▶ **What you should do**
Copy out the entries below exactly as they stand, but only from the line containing "פרסום בגוגל (420, 2566)" through the line containing "גולף GOLF ב- FINAL SALE. (145, 1847)".

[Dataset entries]
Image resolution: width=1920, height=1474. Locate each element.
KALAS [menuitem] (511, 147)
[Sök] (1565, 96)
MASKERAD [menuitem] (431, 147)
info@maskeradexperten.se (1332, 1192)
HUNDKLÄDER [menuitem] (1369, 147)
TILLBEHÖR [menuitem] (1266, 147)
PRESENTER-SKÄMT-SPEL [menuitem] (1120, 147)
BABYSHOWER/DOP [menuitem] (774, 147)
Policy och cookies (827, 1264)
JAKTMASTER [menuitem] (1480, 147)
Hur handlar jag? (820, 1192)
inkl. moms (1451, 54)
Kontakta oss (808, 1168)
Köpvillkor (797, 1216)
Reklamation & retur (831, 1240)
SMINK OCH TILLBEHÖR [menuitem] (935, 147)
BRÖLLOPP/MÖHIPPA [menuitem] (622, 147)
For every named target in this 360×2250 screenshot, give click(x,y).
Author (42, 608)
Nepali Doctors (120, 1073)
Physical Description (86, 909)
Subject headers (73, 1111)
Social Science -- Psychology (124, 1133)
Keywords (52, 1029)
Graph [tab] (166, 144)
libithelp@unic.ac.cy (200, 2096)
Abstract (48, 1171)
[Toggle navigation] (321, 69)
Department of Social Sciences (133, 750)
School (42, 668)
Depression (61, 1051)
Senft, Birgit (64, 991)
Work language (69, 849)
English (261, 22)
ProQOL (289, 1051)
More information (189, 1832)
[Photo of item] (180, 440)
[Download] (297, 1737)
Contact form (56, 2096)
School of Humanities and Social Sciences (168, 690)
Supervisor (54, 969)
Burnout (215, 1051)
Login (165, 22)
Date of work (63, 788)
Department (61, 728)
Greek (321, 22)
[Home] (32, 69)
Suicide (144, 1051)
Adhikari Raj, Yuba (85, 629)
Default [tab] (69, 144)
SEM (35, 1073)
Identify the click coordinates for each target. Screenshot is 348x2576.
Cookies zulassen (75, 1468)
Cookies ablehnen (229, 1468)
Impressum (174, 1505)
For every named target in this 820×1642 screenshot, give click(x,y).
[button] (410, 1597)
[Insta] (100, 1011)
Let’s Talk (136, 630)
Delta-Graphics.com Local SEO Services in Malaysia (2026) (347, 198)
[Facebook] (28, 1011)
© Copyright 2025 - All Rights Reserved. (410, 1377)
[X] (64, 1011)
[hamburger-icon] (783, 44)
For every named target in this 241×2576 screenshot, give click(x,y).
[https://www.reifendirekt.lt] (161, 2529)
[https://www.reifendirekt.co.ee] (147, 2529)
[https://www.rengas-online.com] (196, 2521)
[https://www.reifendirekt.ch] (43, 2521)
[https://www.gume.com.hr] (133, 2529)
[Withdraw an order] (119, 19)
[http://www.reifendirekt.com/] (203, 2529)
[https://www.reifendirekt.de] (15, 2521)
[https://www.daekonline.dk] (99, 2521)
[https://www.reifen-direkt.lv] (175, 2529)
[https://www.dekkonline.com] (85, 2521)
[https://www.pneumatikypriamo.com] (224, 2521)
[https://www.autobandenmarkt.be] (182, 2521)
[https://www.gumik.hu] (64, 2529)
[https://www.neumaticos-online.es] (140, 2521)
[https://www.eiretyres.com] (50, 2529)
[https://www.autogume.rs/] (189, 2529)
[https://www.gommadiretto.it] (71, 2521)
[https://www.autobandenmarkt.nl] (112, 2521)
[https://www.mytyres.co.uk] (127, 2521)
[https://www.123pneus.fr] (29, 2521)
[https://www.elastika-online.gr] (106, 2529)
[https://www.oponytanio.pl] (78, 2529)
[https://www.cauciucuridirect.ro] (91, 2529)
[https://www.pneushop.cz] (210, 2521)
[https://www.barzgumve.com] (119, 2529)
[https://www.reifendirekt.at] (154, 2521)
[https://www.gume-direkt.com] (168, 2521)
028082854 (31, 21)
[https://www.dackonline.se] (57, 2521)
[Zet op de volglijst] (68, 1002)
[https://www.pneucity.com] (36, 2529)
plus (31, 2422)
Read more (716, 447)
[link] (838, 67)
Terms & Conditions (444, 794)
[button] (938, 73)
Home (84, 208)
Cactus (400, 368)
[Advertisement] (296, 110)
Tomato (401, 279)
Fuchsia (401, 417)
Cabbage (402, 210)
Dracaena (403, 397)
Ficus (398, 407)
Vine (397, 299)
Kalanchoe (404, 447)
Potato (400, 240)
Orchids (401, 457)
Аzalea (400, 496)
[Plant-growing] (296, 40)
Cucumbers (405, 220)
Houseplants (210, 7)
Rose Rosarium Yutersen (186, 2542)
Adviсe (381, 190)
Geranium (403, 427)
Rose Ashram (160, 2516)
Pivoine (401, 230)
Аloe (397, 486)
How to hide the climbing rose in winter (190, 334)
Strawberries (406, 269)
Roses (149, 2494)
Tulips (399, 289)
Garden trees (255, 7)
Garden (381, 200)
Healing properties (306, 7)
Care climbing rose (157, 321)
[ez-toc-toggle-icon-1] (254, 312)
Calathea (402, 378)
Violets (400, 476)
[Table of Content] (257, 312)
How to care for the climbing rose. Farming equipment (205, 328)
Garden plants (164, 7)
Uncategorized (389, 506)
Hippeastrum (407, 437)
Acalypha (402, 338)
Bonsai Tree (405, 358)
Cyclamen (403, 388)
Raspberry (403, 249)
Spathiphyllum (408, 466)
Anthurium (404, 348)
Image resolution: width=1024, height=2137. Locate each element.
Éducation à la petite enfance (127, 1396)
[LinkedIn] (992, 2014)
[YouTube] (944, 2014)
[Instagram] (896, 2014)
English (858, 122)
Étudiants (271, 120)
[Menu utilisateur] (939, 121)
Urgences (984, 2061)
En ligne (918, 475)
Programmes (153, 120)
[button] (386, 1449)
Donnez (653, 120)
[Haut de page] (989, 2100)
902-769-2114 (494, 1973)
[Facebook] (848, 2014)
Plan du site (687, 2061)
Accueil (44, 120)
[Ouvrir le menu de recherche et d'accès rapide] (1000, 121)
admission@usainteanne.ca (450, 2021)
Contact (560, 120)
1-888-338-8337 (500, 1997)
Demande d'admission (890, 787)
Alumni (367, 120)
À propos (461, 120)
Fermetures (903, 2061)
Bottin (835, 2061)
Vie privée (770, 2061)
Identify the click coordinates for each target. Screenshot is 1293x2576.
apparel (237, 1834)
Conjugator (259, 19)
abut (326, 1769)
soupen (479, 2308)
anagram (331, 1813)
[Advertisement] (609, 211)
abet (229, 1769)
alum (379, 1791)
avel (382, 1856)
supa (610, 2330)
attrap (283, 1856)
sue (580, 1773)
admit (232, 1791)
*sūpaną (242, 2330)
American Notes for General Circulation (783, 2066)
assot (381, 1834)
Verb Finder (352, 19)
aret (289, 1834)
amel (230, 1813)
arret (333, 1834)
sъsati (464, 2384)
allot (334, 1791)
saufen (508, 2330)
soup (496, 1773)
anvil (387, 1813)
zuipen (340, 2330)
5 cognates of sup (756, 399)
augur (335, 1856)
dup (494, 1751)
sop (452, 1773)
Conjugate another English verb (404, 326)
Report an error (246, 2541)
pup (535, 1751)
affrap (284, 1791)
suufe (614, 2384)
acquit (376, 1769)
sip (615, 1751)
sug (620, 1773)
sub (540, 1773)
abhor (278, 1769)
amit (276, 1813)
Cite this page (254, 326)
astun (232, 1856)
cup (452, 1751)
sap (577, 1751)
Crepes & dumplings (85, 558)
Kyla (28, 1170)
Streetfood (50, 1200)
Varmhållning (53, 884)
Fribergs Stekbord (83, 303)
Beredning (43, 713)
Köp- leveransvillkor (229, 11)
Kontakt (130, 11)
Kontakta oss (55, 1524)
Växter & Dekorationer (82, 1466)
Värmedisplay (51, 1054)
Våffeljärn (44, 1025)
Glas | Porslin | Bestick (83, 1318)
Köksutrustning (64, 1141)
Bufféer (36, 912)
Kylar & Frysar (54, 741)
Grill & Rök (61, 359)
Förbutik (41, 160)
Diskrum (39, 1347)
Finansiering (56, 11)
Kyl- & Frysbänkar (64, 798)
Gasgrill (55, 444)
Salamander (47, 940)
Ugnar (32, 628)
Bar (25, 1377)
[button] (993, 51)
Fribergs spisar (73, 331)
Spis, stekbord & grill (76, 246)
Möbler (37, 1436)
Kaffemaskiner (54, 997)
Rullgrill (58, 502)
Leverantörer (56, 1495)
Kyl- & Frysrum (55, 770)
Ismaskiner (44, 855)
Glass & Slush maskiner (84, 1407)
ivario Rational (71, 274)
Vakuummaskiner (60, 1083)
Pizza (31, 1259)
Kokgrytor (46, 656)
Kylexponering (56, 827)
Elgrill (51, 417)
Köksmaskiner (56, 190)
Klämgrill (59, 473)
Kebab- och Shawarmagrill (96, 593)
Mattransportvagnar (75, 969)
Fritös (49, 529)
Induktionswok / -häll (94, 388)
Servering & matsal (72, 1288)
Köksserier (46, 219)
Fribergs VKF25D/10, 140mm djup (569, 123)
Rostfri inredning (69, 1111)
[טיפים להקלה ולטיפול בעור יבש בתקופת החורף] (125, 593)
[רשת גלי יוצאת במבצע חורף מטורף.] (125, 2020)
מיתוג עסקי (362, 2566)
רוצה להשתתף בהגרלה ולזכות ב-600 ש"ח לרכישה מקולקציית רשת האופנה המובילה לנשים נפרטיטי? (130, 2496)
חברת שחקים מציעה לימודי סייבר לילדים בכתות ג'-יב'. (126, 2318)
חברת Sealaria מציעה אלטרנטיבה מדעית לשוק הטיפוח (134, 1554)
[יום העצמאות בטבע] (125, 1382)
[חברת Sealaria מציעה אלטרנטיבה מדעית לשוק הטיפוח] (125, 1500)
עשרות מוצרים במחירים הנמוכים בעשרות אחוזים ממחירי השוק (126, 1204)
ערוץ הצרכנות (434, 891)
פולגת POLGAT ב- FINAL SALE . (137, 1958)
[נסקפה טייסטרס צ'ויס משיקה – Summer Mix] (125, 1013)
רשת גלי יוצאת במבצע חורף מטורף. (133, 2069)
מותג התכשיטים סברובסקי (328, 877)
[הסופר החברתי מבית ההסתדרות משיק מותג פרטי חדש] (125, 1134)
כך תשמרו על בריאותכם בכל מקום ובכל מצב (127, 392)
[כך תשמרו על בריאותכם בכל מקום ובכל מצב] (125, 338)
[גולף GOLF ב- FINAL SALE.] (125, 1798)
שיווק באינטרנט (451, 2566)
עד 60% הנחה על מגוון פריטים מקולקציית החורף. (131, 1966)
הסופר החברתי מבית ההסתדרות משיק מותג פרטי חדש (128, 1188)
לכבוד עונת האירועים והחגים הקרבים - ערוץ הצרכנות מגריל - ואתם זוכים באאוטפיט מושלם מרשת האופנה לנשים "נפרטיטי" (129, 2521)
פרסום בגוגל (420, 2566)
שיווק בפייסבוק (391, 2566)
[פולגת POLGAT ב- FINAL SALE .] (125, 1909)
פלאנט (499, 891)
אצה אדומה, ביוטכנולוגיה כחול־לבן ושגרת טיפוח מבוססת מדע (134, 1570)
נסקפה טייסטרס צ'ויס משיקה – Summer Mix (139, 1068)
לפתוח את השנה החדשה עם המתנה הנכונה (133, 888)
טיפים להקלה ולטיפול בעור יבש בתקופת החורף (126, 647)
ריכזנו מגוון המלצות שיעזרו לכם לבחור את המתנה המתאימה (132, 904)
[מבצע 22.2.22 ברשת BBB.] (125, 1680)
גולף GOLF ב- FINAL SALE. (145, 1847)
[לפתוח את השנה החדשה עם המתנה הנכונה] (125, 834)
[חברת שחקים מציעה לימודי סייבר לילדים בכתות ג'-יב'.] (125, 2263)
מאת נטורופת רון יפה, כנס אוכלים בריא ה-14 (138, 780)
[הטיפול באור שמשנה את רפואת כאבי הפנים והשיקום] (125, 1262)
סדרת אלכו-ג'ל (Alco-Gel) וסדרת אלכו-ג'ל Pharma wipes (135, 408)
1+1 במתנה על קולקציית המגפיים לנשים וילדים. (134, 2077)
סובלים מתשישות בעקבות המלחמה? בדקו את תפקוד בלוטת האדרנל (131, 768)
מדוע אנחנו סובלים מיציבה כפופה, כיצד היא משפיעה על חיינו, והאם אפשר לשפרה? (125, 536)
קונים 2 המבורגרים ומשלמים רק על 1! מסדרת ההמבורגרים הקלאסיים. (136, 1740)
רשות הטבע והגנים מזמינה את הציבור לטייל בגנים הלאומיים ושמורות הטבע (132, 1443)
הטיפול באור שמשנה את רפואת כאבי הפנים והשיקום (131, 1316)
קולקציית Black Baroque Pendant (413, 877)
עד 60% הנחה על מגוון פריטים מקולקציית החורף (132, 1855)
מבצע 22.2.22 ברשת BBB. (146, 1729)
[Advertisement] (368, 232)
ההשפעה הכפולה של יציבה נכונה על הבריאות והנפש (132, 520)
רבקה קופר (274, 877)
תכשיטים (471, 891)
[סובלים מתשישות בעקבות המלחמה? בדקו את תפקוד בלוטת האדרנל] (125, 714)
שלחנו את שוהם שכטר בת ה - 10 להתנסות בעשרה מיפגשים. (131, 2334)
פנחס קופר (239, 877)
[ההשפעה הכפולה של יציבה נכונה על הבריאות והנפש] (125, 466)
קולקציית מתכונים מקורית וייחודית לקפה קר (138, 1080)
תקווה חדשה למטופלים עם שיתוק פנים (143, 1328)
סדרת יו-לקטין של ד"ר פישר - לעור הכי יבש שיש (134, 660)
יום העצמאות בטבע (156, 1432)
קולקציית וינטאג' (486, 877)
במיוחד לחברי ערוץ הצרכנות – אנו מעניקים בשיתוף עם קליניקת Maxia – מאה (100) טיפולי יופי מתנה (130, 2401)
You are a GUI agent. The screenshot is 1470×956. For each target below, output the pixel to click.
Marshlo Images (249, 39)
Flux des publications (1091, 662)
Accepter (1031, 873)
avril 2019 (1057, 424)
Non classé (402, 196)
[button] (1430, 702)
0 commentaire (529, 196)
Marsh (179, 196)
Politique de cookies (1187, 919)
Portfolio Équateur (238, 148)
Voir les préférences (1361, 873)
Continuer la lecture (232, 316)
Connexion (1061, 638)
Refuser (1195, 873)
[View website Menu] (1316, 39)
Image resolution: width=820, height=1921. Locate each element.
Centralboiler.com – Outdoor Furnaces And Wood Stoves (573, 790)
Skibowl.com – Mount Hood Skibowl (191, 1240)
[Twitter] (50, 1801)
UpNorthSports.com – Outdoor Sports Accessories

▶ **Solution for this exercise**
פרסום בגוגל (420, 2566)
שיווק בפייסבוק (391, 2566)
[פולגת POLGAT ב- FINAL SALE .] (125, 1909)
פלאנט (499, 891)
אצה אדומה, ביוטכנולוגיה כחול־לבן ושגרת טיפוח מבוססת מדע (134, 1570)
נסקפה טייסטרס צ'ויס משיקה – Summer Mix (139, 1068)
לפתוח את השנה החדשה עם המתנה הנכונה (133, 888)
טיפים להקלה ולטיפול בעור יבש בתקופת החורף (126, 647)
ריכזנו מגוון המלצות שיעזרו לכם לבחור את המתנה המתאימה (132, 904)
[מבצע 22.2.22 ברשת BBB.] (125, 1680)
גולף GOLF ב- FINAL SALE. (145, 1847)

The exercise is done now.